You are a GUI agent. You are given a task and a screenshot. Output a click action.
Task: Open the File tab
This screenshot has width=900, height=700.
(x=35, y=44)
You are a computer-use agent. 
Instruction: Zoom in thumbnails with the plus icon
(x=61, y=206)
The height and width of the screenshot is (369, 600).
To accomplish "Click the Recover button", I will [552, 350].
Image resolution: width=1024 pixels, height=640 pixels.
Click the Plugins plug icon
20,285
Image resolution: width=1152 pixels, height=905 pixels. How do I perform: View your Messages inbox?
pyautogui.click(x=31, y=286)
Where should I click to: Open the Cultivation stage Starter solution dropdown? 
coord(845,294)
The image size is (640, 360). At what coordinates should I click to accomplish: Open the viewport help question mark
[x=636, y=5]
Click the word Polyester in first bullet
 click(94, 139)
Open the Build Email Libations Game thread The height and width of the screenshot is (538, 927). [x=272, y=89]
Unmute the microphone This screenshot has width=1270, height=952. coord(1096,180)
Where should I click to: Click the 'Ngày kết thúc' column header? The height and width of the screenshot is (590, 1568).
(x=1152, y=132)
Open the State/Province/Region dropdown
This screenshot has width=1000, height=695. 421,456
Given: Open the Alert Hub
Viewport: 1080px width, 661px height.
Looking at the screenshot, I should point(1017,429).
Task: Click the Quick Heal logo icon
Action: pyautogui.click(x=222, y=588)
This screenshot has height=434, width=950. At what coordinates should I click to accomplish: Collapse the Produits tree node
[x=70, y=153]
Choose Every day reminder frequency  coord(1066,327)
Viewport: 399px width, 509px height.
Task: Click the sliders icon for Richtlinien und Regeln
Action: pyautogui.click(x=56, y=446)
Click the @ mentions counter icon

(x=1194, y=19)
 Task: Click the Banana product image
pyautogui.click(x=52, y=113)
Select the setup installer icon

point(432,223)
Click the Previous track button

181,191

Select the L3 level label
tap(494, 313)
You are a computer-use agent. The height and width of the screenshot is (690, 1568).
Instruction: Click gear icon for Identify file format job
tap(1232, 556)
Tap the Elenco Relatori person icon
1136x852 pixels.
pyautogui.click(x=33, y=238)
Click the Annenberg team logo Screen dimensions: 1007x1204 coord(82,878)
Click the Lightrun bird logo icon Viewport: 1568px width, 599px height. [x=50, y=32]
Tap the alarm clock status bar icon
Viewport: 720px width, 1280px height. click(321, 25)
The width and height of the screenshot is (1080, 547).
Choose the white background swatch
__________
→ Task details
Scan the records above and show every line in which the word "agent" occurs.

→ Solved problem
You are a GUI agent. You are given a task and a screenshot. Output a click action.
You are a computer-use agent. 
You are a computer-use agent. The height and width of the screenshot is (690, 1568).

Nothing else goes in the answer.